• Records for processing
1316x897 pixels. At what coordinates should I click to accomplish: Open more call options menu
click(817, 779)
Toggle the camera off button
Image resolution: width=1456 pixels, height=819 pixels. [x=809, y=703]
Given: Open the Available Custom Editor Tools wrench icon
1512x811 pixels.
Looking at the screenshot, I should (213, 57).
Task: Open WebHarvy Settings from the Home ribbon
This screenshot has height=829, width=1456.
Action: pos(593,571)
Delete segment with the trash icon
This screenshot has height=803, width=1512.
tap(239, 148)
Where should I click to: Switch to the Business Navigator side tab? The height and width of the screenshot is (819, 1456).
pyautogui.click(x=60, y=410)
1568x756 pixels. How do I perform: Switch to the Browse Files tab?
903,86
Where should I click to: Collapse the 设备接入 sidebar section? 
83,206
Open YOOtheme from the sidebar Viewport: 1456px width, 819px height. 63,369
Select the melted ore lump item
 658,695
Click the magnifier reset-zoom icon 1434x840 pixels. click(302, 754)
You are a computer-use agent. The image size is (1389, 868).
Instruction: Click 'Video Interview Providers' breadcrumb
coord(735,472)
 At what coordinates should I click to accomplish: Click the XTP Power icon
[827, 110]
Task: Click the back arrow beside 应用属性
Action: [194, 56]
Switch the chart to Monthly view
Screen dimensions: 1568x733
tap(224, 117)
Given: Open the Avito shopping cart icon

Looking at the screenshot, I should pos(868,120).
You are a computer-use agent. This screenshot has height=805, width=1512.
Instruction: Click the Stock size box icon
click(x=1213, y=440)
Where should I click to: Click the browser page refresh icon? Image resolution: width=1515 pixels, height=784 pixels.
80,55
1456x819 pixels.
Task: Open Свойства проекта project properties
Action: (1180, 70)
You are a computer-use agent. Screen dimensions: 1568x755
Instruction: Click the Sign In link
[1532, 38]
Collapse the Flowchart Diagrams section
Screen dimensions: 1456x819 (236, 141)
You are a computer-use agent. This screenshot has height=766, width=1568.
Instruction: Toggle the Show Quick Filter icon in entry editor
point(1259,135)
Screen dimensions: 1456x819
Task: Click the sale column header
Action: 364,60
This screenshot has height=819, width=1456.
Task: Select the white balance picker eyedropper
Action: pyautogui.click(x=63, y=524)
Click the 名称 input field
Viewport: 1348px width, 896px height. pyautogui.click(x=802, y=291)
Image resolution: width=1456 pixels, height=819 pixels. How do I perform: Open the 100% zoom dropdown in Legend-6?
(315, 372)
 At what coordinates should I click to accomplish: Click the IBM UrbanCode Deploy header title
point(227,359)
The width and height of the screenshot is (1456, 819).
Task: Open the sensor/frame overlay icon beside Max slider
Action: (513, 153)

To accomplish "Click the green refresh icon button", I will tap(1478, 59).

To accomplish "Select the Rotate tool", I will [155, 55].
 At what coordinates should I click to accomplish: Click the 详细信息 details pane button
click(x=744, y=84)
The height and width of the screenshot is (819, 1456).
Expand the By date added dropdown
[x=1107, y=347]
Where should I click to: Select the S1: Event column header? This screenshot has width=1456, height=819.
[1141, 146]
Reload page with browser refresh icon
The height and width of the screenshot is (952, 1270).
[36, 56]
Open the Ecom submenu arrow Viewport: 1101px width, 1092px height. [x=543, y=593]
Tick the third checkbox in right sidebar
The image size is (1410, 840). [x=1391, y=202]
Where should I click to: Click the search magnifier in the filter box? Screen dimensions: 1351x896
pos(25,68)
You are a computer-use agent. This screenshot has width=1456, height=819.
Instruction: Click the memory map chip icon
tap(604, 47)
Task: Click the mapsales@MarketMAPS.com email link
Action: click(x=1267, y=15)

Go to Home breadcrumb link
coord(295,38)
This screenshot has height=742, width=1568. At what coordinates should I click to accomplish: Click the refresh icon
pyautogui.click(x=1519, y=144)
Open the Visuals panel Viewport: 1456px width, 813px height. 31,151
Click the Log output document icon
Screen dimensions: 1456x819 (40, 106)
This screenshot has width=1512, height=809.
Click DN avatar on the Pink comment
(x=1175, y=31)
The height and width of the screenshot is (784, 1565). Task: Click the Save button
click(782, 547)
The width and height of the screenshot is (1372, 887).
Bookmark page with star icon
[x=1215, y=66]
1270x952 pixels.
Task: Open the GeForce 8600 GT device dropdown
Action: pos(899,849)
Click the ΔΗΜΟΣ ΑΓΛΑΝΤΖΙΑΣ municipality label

• Activity
Could you set down, word for word, only the lines above from the line with "Given: Open the Avito shopping cart icon" to the line with "You are a computer-use agent. Screen", including both?

• Exercise output
Given: Open the Avito shopping cart icon

Looking at the screenshot, I should pos(868,120).
You are a computer-use agent. This screenshot has height=805, width=1512.
Instruction: Click the Stock size box icon
click(x=1213, y=440)
Where should I click to: Click the browser page refresh icon? Image resolution: width=1515 pixels, height=784 pixels.
80,55
1456x819 pixels.
Task: Open Свойства проекта project properties
Action: (1180, 70)
You are a computer-use agent. Screen dimensions: 1568x755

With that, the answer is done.